Companies such as CellularPhones.com, ePilot.com and Reelshort.com, while not brand names, hope a familiar face hawking their unfamiliar product will help them gain credibility with consumers.


CellularPhones.com, for example, is currently in discussions with a star to anchor its marketing campaign that begins in April. The site is battling head-to-head with five other sites with similar funding and products. A celebrity spokesperson will give them the edge, according to Colin Delia, president of CellularPhones.com, Orlando.
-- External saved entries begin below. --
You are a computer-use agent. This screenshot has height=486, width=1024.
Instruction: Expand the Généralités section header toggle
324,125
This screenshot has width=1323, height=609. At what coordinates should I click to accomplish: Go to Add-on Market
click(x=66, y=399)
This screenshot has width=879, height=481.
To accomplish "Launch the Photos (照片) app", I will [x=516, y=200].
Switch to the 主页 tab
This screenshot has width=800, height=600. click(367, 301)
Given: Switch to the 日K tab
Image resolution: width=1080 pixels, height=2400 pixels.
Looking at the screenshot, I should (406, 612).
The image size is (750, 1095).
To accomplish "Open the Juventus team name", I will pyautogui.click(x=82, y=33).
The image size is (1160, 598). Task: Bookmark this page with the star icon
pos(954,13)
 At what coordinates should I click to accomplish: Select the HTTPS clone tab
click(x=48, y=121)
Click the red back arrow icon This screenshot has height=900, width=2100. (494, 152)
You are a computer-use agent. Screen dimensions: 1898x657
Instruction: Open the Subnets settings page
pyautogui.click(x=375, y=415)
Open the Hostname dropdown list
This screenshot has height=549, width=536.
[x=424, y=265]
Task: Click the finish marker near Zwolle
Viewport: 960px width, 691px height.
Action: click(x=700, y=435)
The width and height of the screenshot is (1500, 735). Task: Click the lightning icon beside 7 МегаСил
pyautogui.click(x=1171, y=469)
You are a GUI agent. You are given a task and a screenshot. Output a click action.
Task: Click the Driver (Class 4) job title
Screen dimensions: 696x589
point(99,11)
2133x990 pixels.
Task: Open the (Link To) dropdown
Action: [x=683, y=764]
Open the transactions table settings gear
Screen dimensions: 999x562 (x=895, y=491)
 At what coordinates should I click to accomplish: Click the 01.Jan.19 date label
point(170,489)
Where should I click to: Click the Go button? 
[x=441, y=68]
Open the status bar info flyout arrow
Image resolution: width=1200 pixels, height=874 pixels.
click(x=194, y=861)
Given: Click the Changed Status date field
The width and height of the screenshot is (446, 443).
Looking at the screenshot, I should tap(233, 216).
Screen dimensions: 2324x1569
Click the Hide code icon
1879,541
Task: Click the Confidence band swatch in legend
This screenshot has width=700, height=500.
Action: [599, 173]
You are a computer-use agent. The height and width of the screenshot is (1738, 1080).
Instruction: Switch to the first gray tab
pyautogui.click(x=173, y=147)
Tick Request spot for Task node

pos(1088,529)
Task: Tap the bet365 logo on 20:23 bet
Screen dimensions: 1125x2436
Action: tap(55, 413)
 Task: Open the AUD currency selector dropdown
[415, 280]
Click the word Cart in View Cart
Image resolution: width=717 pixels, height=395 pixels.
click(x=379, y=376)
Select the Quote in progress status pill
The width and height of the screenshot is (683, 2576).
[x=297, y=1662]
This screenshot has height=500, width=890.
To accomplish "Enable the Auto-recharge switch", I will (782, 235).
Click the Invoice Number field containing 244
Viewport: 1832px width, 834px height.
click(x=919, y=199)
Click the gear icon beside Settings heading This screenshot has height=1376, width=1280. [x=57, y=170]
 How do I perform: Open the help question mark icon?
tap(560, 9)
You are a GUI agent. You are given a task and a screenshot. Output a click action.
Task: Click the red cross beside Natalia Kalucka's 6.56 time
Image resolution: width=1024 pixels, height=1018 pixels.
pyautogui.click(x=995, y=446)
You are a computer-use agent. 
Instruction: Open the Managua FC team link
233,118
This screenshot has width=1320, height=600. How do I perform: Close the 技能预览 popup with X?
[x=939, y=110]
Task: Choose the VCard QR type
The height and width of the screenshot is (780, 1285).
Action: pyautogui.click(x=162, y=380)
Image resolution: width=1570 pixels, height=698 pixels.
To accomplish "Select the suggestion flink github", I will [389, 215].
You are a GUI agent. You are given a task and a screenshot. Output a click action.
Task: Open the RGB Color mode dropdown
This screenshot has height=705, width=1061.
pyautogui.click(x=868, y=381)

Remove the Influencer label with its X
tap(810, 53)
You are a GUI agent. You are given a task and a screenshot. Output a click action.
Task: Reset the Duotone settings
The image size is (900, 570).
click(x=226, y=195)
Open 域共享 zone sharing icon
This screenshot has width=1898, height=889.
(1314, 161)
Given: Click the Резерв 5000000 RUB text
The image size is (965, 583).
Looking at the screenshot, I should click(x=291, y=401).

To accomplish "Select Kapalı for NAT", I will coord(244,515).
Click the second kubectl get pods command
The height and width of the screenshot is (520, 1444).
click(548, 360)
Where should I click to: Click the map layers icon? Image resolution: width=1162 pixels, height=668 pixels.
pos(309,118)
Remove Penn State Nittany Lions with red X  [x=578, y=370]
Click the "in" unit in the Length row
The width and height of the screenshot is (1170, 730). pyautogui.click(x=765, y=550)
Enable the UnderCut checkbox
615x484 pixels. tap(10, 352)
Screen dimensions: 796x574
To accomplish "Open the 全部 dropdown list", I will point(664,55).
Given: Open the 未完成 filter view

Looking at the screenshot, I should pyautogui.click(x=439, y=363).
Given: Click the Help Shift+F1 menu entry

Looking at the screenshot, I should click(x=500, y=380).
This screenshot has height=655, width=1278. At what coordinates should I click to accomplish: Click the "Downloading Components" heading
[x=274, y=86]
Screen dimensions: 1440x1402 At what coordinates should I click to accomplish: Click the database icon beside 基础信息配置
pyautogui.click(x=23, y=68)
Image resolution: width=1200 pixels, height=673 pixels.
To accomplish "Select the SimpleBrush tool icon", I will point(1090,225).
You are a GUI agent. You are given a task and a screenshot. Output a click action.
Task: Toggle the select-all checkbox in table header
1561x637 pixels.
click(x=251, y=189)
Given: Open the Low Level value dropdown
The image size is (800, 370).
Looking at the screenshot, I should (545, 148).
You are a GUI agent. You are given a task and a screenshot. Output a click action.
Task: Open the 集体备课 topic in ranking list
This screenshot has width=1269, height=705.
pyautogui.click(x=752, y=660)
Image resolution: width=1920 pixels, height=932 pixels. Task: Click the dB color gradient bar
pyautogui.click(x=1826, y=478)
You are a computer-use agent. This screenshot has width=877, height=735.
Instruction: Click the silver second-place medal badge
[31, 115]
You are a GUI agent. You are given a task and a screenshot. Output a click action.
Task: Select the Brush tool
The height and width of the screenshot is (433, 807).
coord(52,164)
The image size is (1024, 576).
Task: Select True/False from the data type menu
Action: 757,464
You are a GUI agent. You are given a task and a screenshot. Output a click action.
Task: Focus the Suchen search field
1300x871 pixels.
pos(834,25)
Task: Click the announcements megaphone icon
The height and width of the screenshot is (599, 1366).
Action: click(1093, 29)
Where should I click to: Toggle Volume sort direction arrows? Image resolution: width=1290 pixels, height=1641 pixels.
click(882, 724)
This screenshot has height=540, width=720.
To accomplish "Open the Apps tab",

"We expect much greater response rates and believability because consumers will hear [about the product] from a celebrity," said Delia. "We tested ads during the Howard Stern show in Los Angeles and New York and our traffic doubled the day of the ads and continued to increase considerably in those markets."


This strategy can be risky and by no means guarantees success, according to Schinman. "Celebrities can give companies instant credibility," he said. "Sometimes it works. Sometimes it doesn't."


It has worked for at least one Web company, Flooz.com, New York. It has seen revenues increase roughly 35 percent per week since a campaign featuring Whoopi Goldberg began in October, according to Jack Feuer, vice president of marketing at Flooz.com Inc.


The site's sales hit new highs the week before Christmas, when it intensified its advertising. The site earned nine times the revenue it pulled in throughout the entire month of September on one day - Dec. 20.


Proving the correlation of the site's commercials and the sales explosion was the fact that 85 percent of the more than 1 million people who visited the site between Dec. 13 and Dec. 17 got there by directly typing in the Web address, not through links on other sites or banner advertising.


Not all dot-coms will be that lucky because some will fail to pick an appropriate match for their product, according to Schinman, "Cozone.com and Trump is a prime example," he said. "I have no clue what they do, but I do know Trump and a cute looking girl were in the commercial."


The key to a successful campaign is the "celebrity must have a sincere interest in the product and an association that the public can readily see," said Schinman.


As for creating a sincere interest, there's no motivation like becoming a partner. Whoopi Goldberg reportedly will receive as many as 100,000 shares of the soon-to-be-issued stock. Although Feuer said that number was incorrect, he would not reveal the number. A similar arrangement was created for William Shatner and Priceline.com. And CellularPhones.com is offering an equity stake of 5 to 10 percent to its potential spokesperson.


To date, celebrities such as John Elway, Anna Nicole Smith, Rodney Dangerfield, Tom Green, Lee Majors, Ben Stein and Austin Powers' Mini-Me have made guest appearances or starred in ads for dot-com companies.


Schinman has matched Noah Wyle with eToys, Stephen Baldwin with the Hollywood Stock Exchange (HSX.com) and Rich Karn from the television show "Home Improvement" with Gotkick.com, a home construction site.


Flooz had also considered using Tracy Ullman, Sarah Jessica Parker and Lisa Kudrow.